Correlation between of FTO protein expression and other T2DM indicators
Spearman's rank correlation analysis showed that FTO protein expression was not associated with age or gender, but it was positively correlated with BMI, waist circumference, hip circumference, FPG, FCP, HbA1c, FINs and HOMA-IR (p<0.05; Table IV).
Discussion
Diabetes is a highly prevalent and serious chronic debilitating disease and has been reported as the fourth leading cause of death in Europe (11). T2DM is characterized by progressive insulin resistance and β-cell dysfunction and usually inactivity and weight are elevated with an increase in age or food intake (12). A large number of studies have shown that β-cell dysfunction, oxidative stress and excessive fatty acids form the pathological basis of diabetes (13). However, it is non-negligible that T2DM also has significant genetic heterogeneity and now a variety of mutations have been identified in insulin genes, insulin receptor genes, glucokinase genes and mitochondrial genes (14,15).
FTO-induced obesity and increased BMI values play important roles in the initiation and progression of T2DM (16).
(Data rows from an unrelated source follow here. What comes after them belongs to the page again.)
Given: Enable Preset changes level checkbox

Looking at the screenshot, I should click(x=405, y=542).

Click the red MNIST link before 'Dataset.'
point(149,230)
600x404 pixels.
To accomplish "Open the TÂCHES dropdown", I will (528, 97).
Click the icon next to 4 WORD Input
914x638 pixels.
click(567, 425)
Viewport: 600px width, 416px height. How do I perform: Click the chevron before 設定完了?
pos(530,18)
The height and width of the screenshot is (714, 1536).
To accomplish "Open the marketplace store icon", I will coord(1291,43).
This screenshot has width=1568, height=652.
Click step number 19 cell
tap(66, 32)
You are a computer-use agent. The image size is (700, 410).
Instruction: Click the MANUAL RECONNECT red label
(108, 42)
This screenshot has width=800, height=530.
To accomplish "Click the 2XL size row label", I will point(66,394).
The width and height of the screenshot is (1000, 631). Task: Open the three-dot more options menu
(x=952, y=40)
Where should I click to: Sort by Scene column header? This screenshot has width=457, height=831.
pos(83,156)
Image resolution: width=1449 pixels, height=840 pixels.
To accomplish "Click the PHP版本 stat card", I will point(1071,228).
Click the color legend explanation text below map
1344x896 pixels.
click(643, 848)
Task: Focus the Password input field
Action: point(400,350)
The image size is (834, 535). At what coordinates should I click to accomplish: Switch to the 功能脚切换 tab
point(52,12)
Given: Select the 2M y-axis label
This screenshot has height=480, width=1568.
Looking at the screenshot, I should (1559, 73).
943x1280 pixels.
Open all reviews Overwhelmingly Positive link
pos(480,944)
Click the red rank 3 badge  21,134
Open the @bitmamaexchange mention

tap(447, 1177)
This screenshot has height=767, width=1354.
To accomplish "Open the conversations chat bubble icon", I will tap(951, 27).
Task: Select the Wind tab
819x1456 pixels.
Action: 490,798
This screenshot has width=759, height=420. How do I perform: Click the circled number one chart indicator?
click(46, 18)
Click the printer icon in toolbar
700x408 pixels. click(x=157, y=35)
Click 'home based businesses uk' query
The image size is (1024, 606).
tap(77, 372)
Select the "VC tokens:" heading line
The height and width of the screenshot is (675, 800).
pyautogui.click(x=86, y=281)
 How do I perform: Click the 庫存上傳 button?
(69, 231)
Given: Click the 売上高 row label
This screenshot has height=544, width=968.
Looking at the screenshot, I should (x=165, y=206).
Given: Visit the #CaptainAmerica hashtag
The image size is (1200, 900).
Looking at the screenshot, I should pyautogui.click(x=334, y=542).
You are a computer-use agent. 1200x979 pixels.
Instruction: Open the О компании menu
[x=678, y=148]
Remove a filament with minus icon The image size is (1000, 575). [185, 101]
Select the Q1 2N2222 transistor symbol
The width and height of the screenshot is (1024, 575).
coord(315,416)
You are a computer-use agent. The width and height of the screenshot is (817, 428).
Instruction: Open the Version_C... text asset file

However, people know very little about the specific molecular mechanisms of how the FTO gene regulates BMI and induces T2DM. In accordance with sequence homology analysis, the predicted coding protein of FTO gene is 2-ketoglutarate-dependent demethylase (17), which affects the transcription of various metabolism-related genes by influencing epigenetic regulatory mechanisms such as nucleic acid demethylation. Guo et al (18) found that the FTO gene is enriched in the hepatocytes of patients with non-alcoholic fatty liver and promotes hepatocyte oxidative stress and fat deposition. Oxidative stress can activate a variety of intracellular signal pathways directly leading to cell and tissue injury and thus aggravating and complicating diabetes (19,20). Some recent studies have indicated that FTO gene polymorphisms are associated with energy intake and involved in the decomposition of fat (21,22).
In the present study, we found that FTO protein was highly expressed in patients with T2DM and was significantly higher in those with severe T2DM. Correlation analysis showed that FTO protein level was not correlated with age or gender, but was significantly associated with waist circumference, hip circumference, BMI and blood glucose indices (FPG, FCP, HbA1c, FINs). After 12 weeks of treatment, blood glucose indice values and FTO expression levels were both significantly decreased in patients with severe T2DM. In conclusion, we have found that the expression of the obesity gene FTO increases with T2DM severity. We hope that the FTO gene can provide a reference value for the diagnosis and treatment of T2DM in the future.